NVIDIA · peterdsharpe · Apr 23, 2026 · Apr 21, 2026 · Apr 23, 2026 · Apr 23, 2026
diff --git a/CHANGELOG.md b/CHANGELOG.md
@@ -85,6 +85,9 @@ and this project adheres to [Semantic Versioning](https://semver.org/spec/v2.0.0
 - Fixed bug in Pangu, FengWu attention window shift for asymmetric longitudes
 - Fixed a bug in `mesh.sampling.find_nearest_cells`, where a mixup between L2 and L-inf norms
   could cause slightly incorrect nearest-neighbor assignments in highly skewed meshes.
+- Fixed TensorDict key-ordering bug in GLOBE's Barnes-Hut kernel that caused
+  incorrect results when `tensordict >= 0.12` reordered leaves during
+  TensorDict construction from dict literals mixing plain and nested keys.
 
 ### Security
 

diff --git a/physicsnemo/experimental/models/globe/field_kernel.py b/physicsnemo/experimental/models/globe/field_kernel.py
@@ -680,7 +680,10 @@ def _evaluate_interactions(
 
                 basis_vector_components.append(vectors_hat["r"])
 
-                for k in vectors.keys(include_nested=True, leaves_only=True):
+                for k in sorted(
+                    vectors.keys(include_nested=True, leaves_only=True),
+                    key=str,
+                ):
                     if k == "r":
                         continue
 
@@ -1341,14 +1344,24 @@ def _gather_and_evaluate(
             target_positions[tgt_ids] - source_positions[src_ids]

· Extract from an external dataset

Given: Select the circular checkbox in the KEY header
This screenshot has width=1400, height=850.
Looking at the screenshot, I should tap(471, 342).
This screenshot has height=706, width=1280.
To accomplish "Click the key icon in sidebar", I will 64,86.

         ) / reference_length
 
-        ### Flatten source scalars into one tensor, gather once.
+        ### Flatten source scalars into one tensor, gather once, split back.
         # concatenate_leaves: 1 GPU kernel (torch.cat)

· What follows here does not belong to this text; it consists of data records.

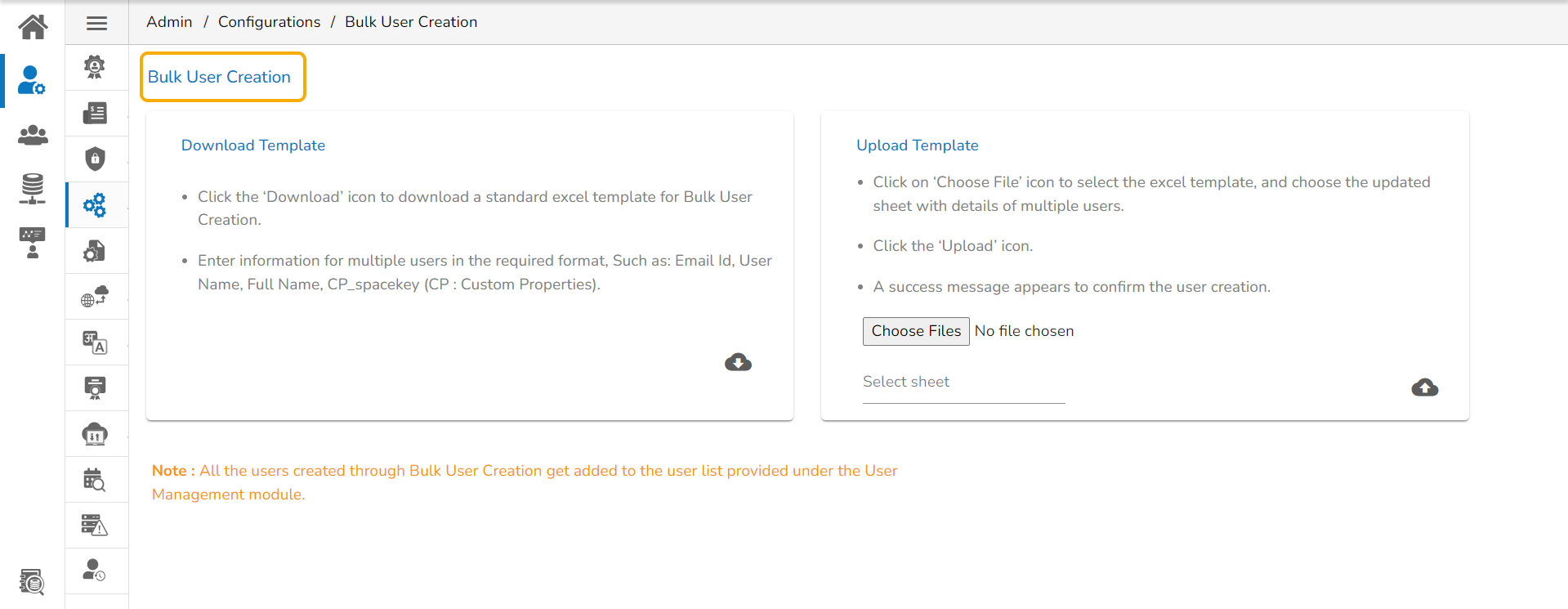Open the server warning alert icon

coord(96,526)
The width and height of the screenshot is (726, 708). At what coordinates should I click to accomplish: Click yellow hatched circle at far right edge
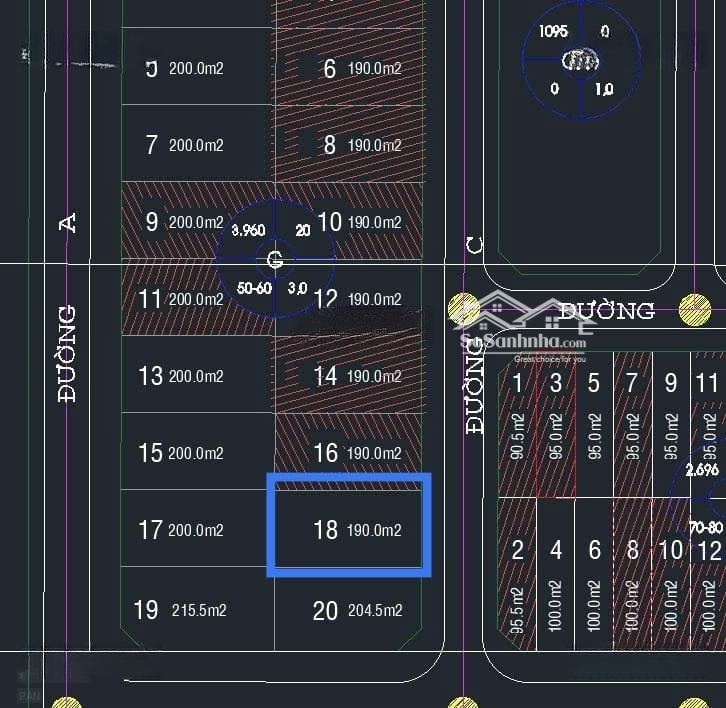pyautogui.click(x=695, y=310)

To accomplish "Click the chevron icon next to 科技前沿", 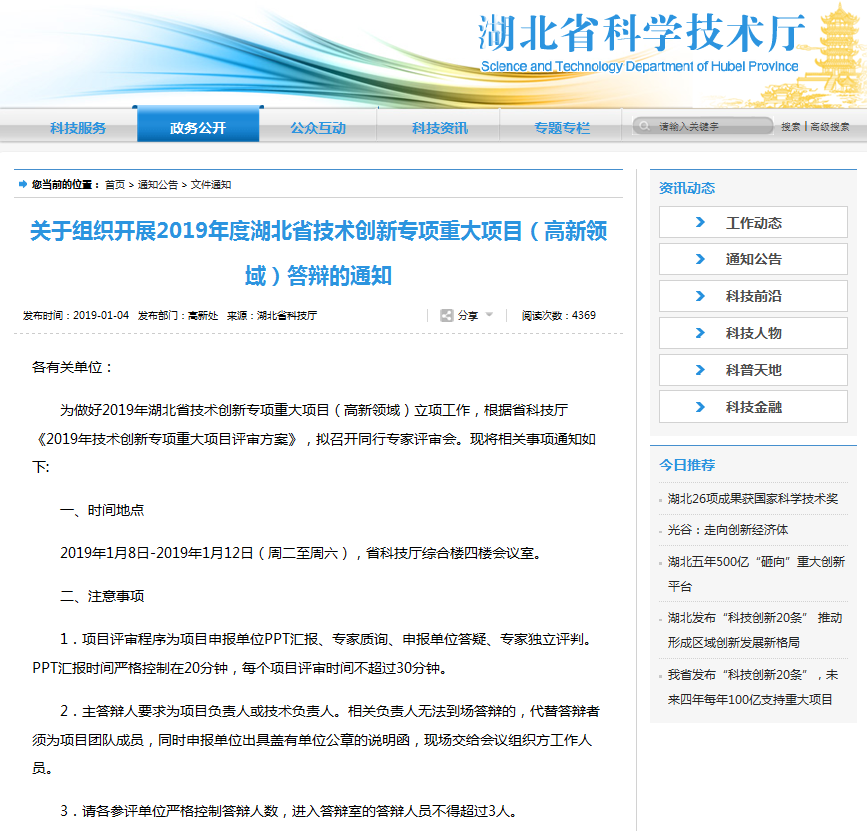I will coord(700,296).
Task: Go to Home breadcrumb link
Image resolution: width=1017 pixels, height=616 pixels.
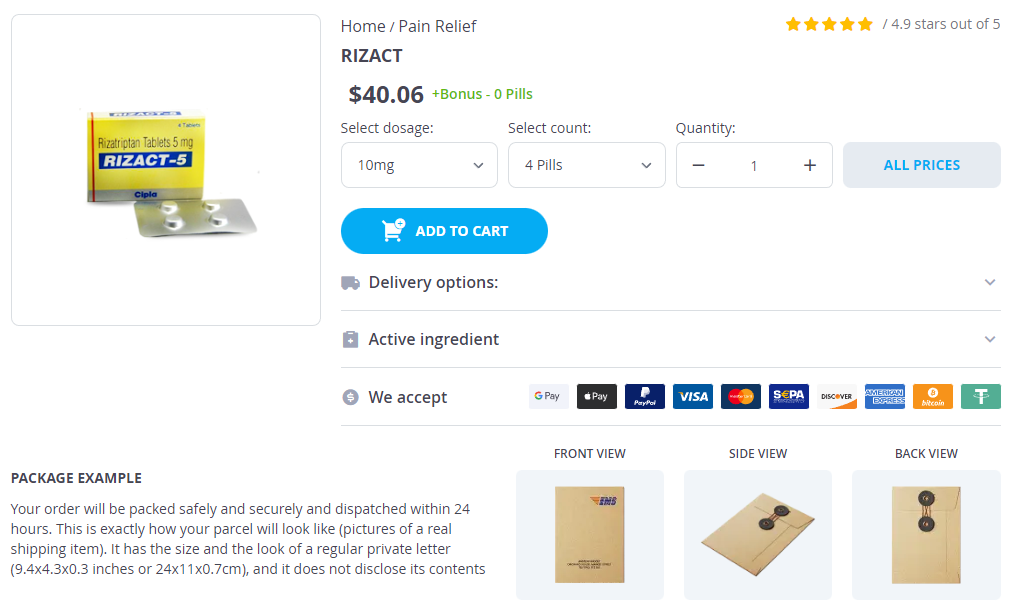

         # [src_ids]: 1 GPU kernel (aten::index)
         # Total: 2 kernels instead of K (one per TensorDict leaf).
+        # The split-back uses sorted keys matching concatenate_leaves's
+        # canonical column ordering so position i maps to the correct leaf.

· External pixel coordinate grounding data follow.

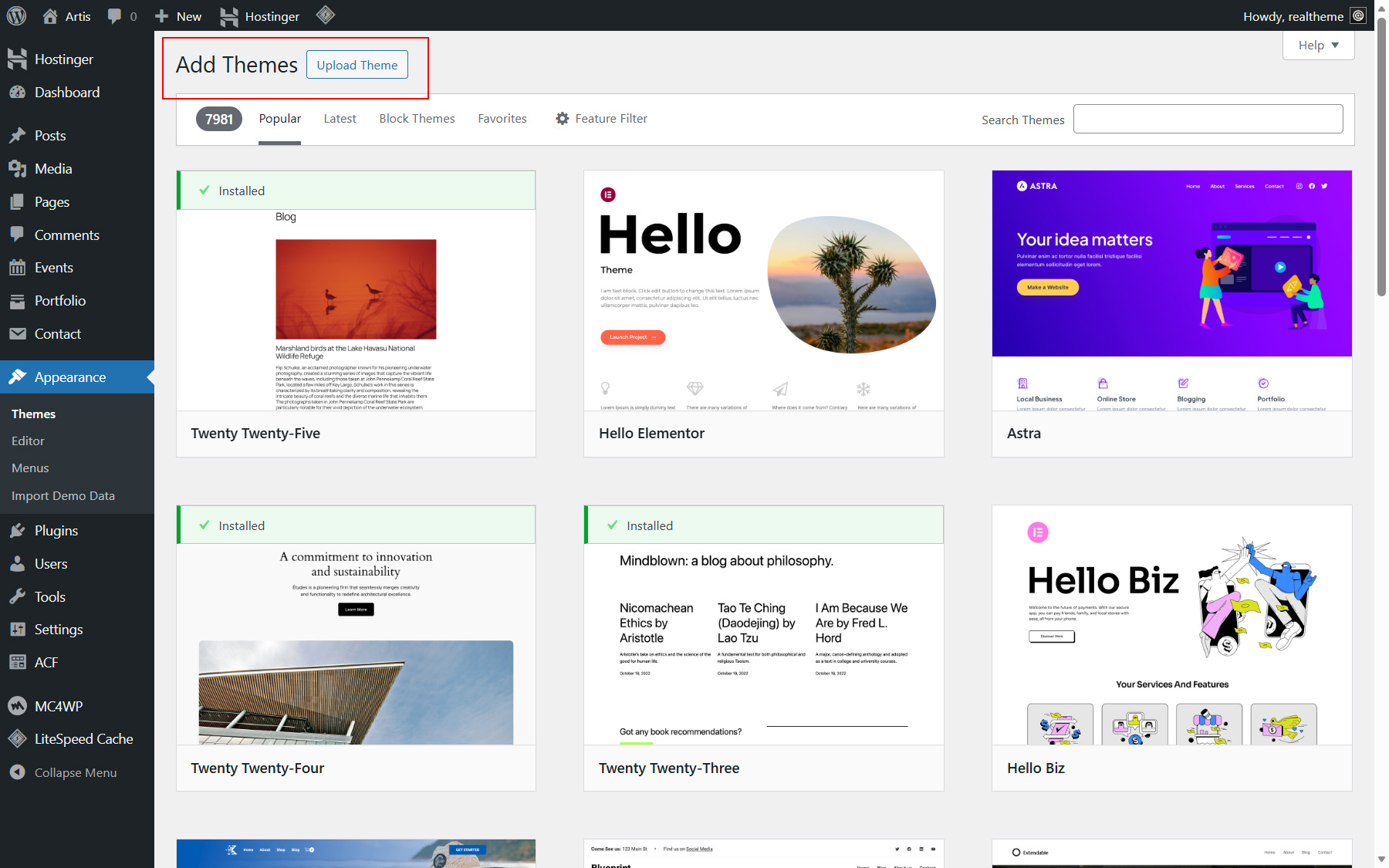1389x868 pixels.
Task: Click the user avatar icon at top right
Action: click(x=1358, y=16)
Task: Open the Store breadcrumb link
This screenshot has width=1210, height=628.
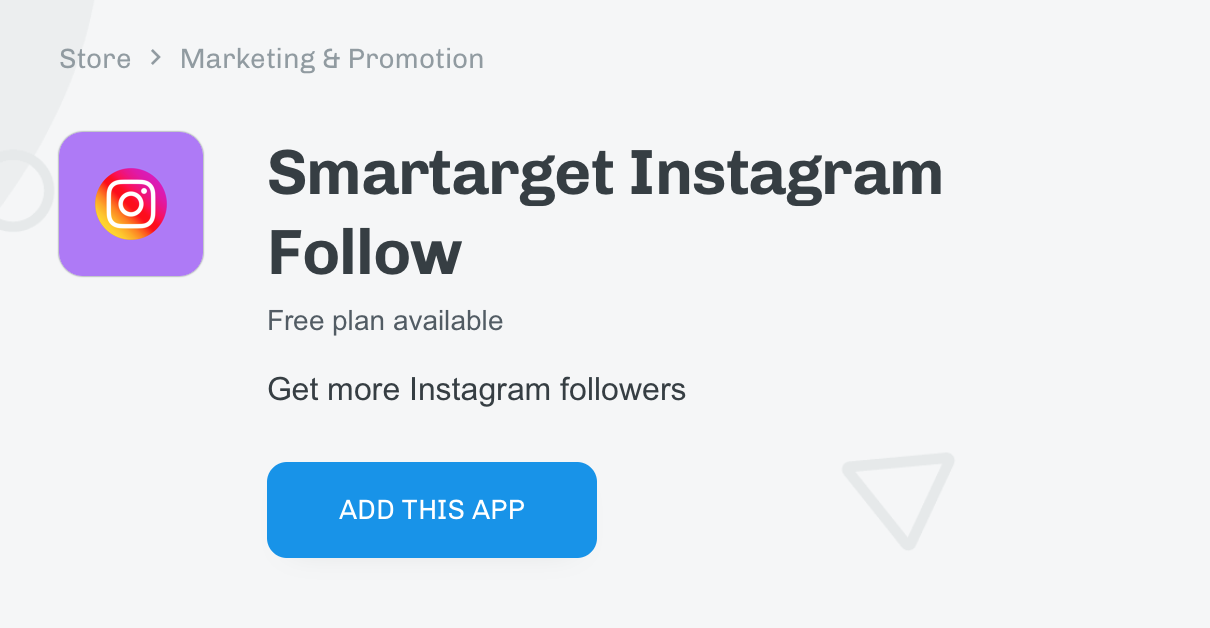Action: 95,59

+        src_scalar_keys = sorted(
+            source_scalars.keys(include_nested=True, leaves_only=True),
+            key=str,
+        )
         gathered_src_scalars = concatenate_leaves(source_scalars)[src_ids]
         scalars = TensorDict(
             {
-                "source_scalars": gathered_src_scalars,
+                "source_scalars": TensorDict(
+                    {k: gathered_src_scalars[..., i] for i, k in enumerate(src_scalar_keys)},
+                    batch_size=torch.Size([n_pairs]),
+                    device=device,
+                ),
                 "global_scalars": global_scalars.expand(
                     n_pairs, *global_scalars.batch_size
                 ),
@@ -1362,18 +1375,16 @@ def _gather_and_evaluate(
         # each vector leaf separately for magnitude/direction extraction and
         # rotationally-equivariant basis construction.  Integer indexing
         # along the last dimension creates non-contiguous views (zero copies).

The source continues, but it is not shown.